Oliver E. Williamson

Facts

Oliver E. Williamson

© The Nobel Foundation. Photo: U. Montan

Oliver E. Williamson
The Sveriges Riksbank Prize in Economic Sciences in Memory of Alfred Nobel 2009

Born: 27 September 1932, Superior, WI, USA

Affiliation at the time of the award: University of California, Berkeley, CA, USA

Prize motivation: “for his analysis of economic governance, especially the boundaries of the firm”

Prize share: 1/2

Life

Oliver Williamson was born in Superior, Wisconsin, in the United States. Although his parents were originally teachers, his father later started his own real estate company. After first studying at MIT and Stanford University, Williamson earned his PhD from Carnegie Mellon University in Pittsburgh.
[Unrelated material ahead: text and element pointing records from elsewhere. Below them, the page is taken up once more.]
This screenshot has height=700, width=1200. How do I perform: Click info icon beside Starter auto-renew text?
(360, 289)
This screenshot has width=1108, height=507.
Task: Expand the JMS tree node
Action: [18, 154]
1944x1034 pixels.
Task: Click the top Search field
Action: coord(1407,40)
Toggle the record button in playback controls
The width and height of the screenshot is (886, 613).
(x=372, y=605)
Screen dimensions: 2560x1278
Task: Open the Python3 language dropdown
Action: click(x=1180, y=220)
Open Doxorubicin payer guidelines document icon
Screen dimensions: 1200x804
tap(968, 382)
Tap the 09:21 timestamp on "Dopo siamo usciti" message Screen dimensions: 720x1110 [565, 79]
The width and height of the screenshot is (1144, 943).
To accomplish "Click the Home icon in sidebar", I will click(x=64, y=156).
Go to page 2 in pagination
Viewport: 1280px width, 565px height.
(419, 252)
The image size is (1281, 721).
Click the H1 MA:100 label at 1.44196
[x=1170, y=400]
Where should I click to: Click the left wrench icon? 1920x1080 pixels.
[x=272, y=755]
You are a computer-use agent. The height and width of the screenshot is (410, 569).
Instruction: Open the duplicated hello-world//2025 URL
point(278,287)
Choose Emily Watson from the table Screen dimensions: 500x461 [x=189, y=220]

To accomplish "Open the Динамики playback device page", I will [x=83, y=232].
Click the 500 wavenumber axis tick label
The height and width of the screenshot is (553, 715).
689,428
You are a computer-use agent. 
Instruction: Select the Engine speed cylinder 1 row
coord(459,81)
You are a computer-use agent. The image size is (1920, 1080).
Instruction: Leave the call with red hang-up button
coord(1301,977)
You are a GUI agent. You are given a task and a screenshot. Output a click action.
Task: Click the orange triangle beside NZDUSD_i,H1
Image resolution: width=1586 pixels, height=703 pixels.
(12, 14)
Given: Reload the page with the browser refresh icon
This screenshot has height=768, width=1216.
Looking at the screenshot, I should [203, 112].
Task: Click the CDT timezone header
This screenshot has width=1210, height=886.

He has held professorships at the University of Pennsylvania in Philadelphia, at Yale University, and at the University of California, Berkeley, among others. Williamson is married with five children.

Work

Financial transactions do not only occur on financial markets, but also within organizations—companies, associations, households, and public authorities. Financial analysis has most often focused on markets, whereas Oliver Williamson's research concentrates more on organizations. According to Williamson, markets and companies used different conflict resolution methods. In the early 1970s, Williamson proposed the theory that organizations are sometimes more efficient than markets because their conflicts are simple and cheaper to solve.